Digging into your checklist data

Posted by on January 10, 2020 · 18 mins read

In this post, I want to talk about how to use the R Scripting language to process the downloaded eBird data, for the purposes of understanding checklist effort and habitat coverage, by season.

This post is going to be a little code heavy, but the upshot is that the checklist data is used to create a a map that shows what habitats still need checklists within a grid square. This map doesn’t mean that the habitats with checklist have been completely counted - it’s meant to demonstrate what is left, at a minimum.

The following image shows such a grid square, labeled BM72, showing checklist locations (as yellow dots) and habitat locations (a red-coloured, semi-transparent, overlay + labels) that have yet to have checklists collected.

Grid Square BM72

This image is one of many, produced as a larger map book, that allows us to rapidly review effort across each grid square. For those of you familiar with QGIS, I will describe the process to build the map book in a later post.

The code that follows assumes a basic knowledge of R, but failing that, the comments within the code should provide enough signposts along the way to tell you what’s going on.

The steps taken are as follows:

  1. Download own checklist data from ebird (manual request process through the ebird website - generates an email with a link to a zip file). If you are collecting data with a friend or partner, you can ask them for their data at this point and then combine your checklists together. For people coordinating effort, this may have some benefit.
  2. Based on checklist locations, nzatlas grid squares are selected to be overlayed with landcover data.
  3. NZ Atlas grid squares are overlaid onto the landcover database (v4.1).
  4. Data are saved for mapping in QGIS
# R packages required
list.of.packages <- c("rgdal", "sp","spatialEco","raster","rgeos","rpostgis","dplyr","geojsonio")
new.packages <- list.of.packages[!(list.of.packages %in% installed.packages()[,"Package"])]
if(length(new.packages)) install.packages(new.packages)

require(rgdal)
require(sp)
require(spatialEco)
require(geojsonio)
require(raster)
require(rgeos)
require(rpostgis)
require(RPostgreSQL)
require(dplyr)

# Working directory
setwd("/Users/me/R/ebird")

# All spatial data will be projected to the NZTM. The string that sets the parameters follows. 
# NZTM Projection string
nztm_crs <- "+proj=tmerc +lat_0=0 +lon_0=173 +k=0.9996 +x_0=1600000 +y_0=10000000 +ellps=GRS80 +towgs84=0,0,0,0,0,0,0 +units=m +no_defs"
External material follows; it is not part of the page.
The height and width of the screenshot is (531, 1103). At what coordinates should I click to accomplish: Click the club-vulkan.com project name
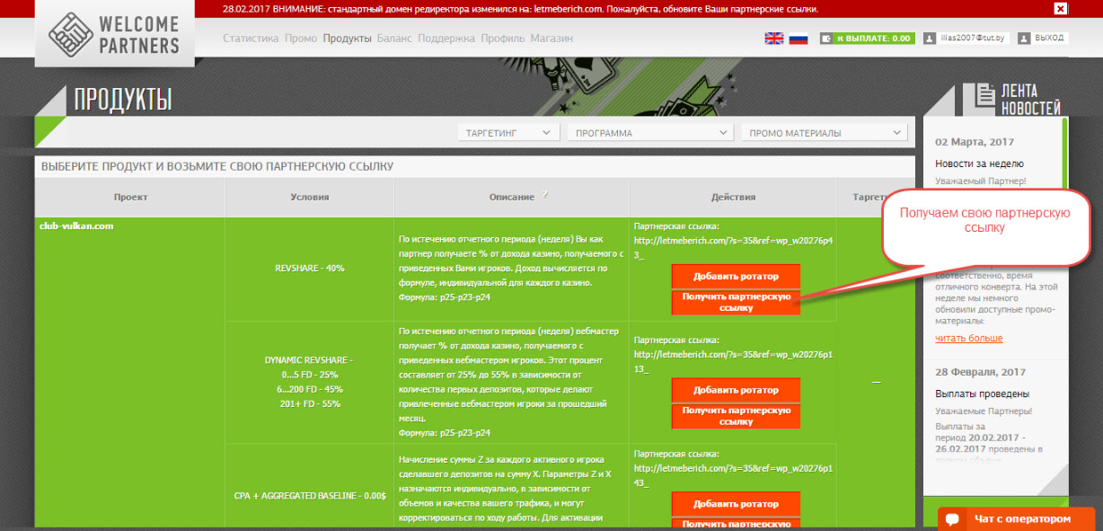coord(76,226)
# --------------------------------------------------------
# 1. Download your checklist data

# https://ebird.org/downloadMyData

# --------------------------------------------------------
# 1a. OPTIONAL Combine multiple checklists into one dataframe

# Partners latest ebird data download
c1 <- read.csv("/Users/me/Downloads/MyEBirdData-74.csv",stringsAsFactors=FALSE)
# My latest ebird data download
c2 <- read.csv("/Users/me/Downloads/MyEBirdData-75.csv",stringsAsFactors=FALSE)
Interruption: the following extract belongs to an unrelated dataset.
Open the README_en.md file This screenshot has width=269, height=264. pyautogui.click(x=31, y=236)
# Combine / append checklists together
# NOTE: There are a large number of duplicated checklists as a result of sharing lists from
#       the ebird app. Do not use the data.frame here to total individual species counts,
#       or to identify total species observations made.
chklst <- rbind.data.frame(c1,c2,stringsAsFactors = FALSE)
rm(c1,c2)

# Convert text to date and select data from 1-Jun-2019 for bird atlas 
chklst$txtDate <- chklst$Date
chklst$Date     <- strptime(chklst$Date,"%Y-%m-%d")
chklst <- chklst[chklst$Date>="2019-06-01",]

# Seasonality assignment
# It's important to view data seasonally in the assessment of effort
chklst$monthnum <- as.numeric(format(chklst$Date,"%m"))
chklst$season[chklst$monthnum==12 | chklst$monthnum==1 | chklst$monthnum==2] <- "summer"
chklst$season[chklst$monthnum==3 | chklst$monthnum==4 | chklst$monthnum==5] <- "autumn"
chklst$season[chklst$monthnum==6 | chklst$monthnum==7 | chklst$monthnum==8] <- "winter"
chklst$season[chklst$monthnum==9 | chklst$monthnum==10 | chklst$monthnum==11] <- "spring"

# Filtering data on State.Province - only retaining records starting with "NZ"
chklst <- chklst[grepl(pattern = "^NZ",x=chklst$State.Province), ]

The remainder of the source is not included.